Non vedi l’omaggio alla donna, vedi la ridicola falsità e la necessità estetica per conto terzi che vi soggiace. Ho sempre pensato che Lucio Dalla fosse un checchesco buontempone, un chierichetto furbastro - le sue interviste sono un vero florilegio di banalità in ossequio alla morale comune e all’autorità costituita, alla maniera di Celentano, che a me non piace nemmeno quando canta - e non basta la morte per cancellare la magagna del gay represso cattolico (represso alla luce del sole, il che non ne inibisce certamente il godimento tra le tenebre della vita privata, anzi, le implementa, come ben si sa) che si permette tutte le scorciatoie di comodo (l’arte, il fine superiore e balle varie) pur di non prendere la strada maestra più sensata della basilare affermazione di sé, anche se più accidentata.
Ho sempre pensato, senza mai lasciargli il tempo di aprire bocca per cantare, che un artista che si fa un problema di un tale nonnulla sessuale e che così sessisticamente ruminando offende tutti coloro che, con grande sprezzo del rischio e grossi patimenti personali, hanno ribaltato lo pseudoproblema addosso a chi gli imponeva di farsene uno, sia un povero cristo scansafatiche indegno di altra attenzione.

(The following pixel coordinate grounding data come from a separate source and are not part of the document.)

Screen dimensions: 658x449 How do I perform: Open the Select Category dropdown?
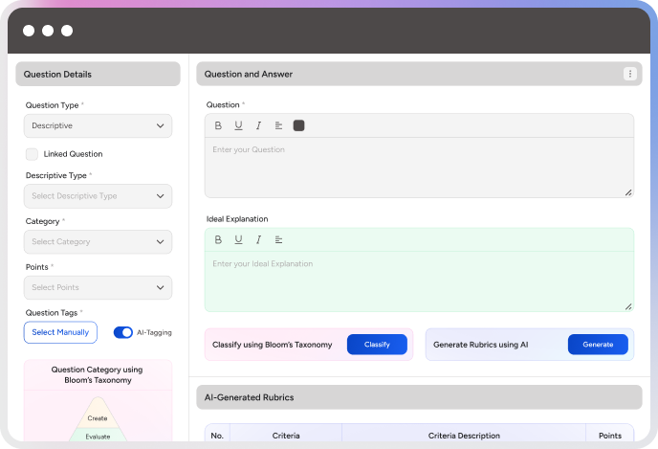98,242
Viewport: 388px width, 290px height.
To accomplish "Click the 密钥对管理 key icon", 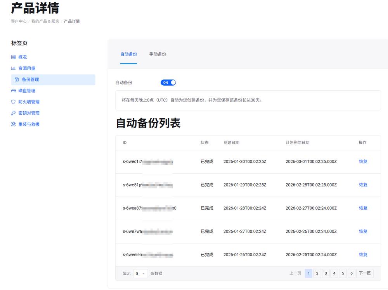I will tap(14, 113).
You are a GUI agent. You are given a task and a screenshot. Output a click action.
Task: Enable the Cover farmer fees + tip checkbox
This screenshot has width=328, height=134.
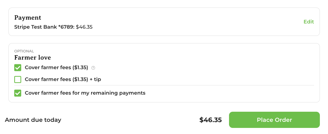point(18,80)
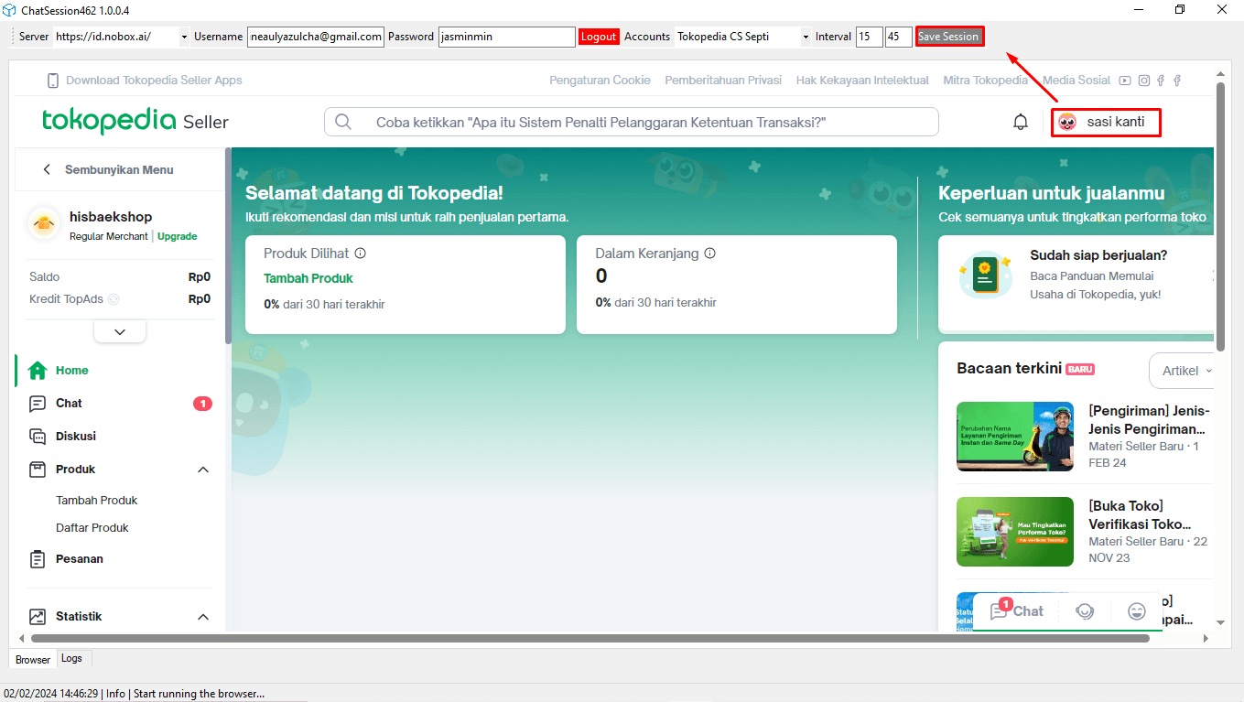Select the Browser tab
Image resolution: width=1244 pixels, height=702 pixels.
[32, 659]
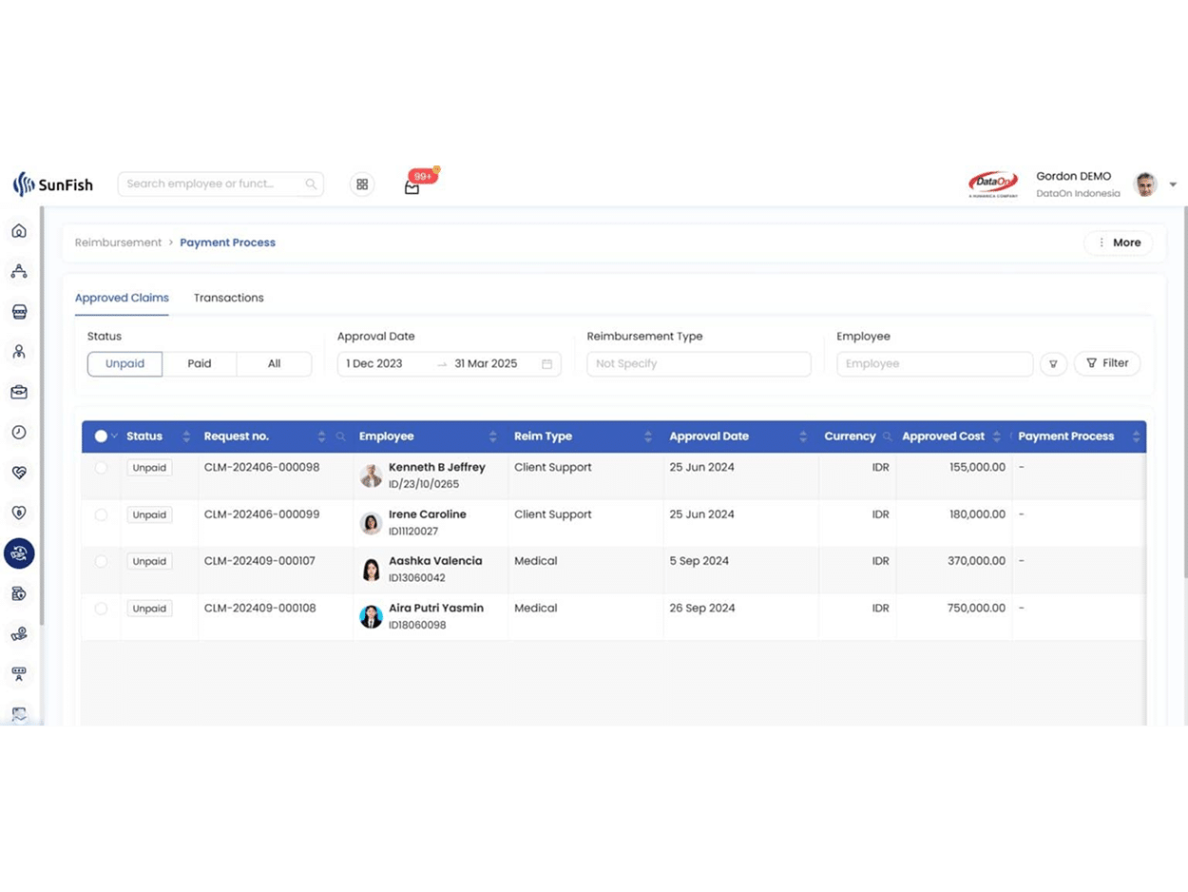Open the time attendance clock icon

click(x=19, y=432)
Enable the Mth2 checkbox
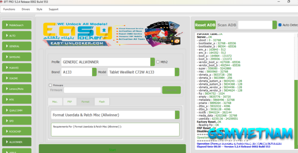Screen dimensions: 298x153 coord(158,62)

I ben documentati rapporti di Dalla con Craxi e l’Opus Dei, nonché con l’angelo custode che dichiarò di avere visto al suo fianco, me lo rendono poi addirittura indigesto, per amore della pila sapeva individuare bene dove andare a fare il baciapile, non erano certo le protezioni in alto loco a mancargli, era trasgressivo dove esserlo è di moda e alla portata di qualunque reazionario di mondo, anche se gli sono debitore di molte risate allorché fece un programma televisivo con Sabrina Ferilli in cui si sforzava di dare a vedere che la desiderava - invano, per sua fortuna, e non certo perché fosse di una struggente laidezza fisica.
Non so se le canzoni di Dalla sono belle o brutte, come ne sento l’attacco alla radio, spengo. In questo senso, è in buona compagnia, tutti di autorinnegati di successo. Ve la lascio tutta, o prefiche e sorcini degli scomparsi ad arte già in vita. Io, da parte mia, continuerò a pensare che i veri eroi di Bologna sono i famigliari delle vittime della Uno Bianca e della strage della stazione ferroviaria rimasta impunita, eroi silenziosi sempre più dimenticati, quasi rimossi, attorno a loro io non smetterò un istante di stringermi in un cordoglio senza fine, e purtroppo senza pace.

Personale
PREMESSA: Il coming out (termine usato per dire una verità in forma velata) dell’omosessualità di Lucio Dalla? Chi non ha una verità velata si faccia avanti. Ma guai a confondersi con gli schieramenti pro e contro… Ecco le mie riflessioni personali ed alcuni esempi:
ARTE E VITA NON SONO CONCILIABILI:
a) per la natura dell’arte, che è trasposizione creativa dei dati fenomenici nel loro aspetto simbolico, dal carattere… infinito;
b) per la ‘natura’ della vita vissuta, il cui significato si comincia ad afferrare parzialmente quando si arriva alla soglia dell’aldilà.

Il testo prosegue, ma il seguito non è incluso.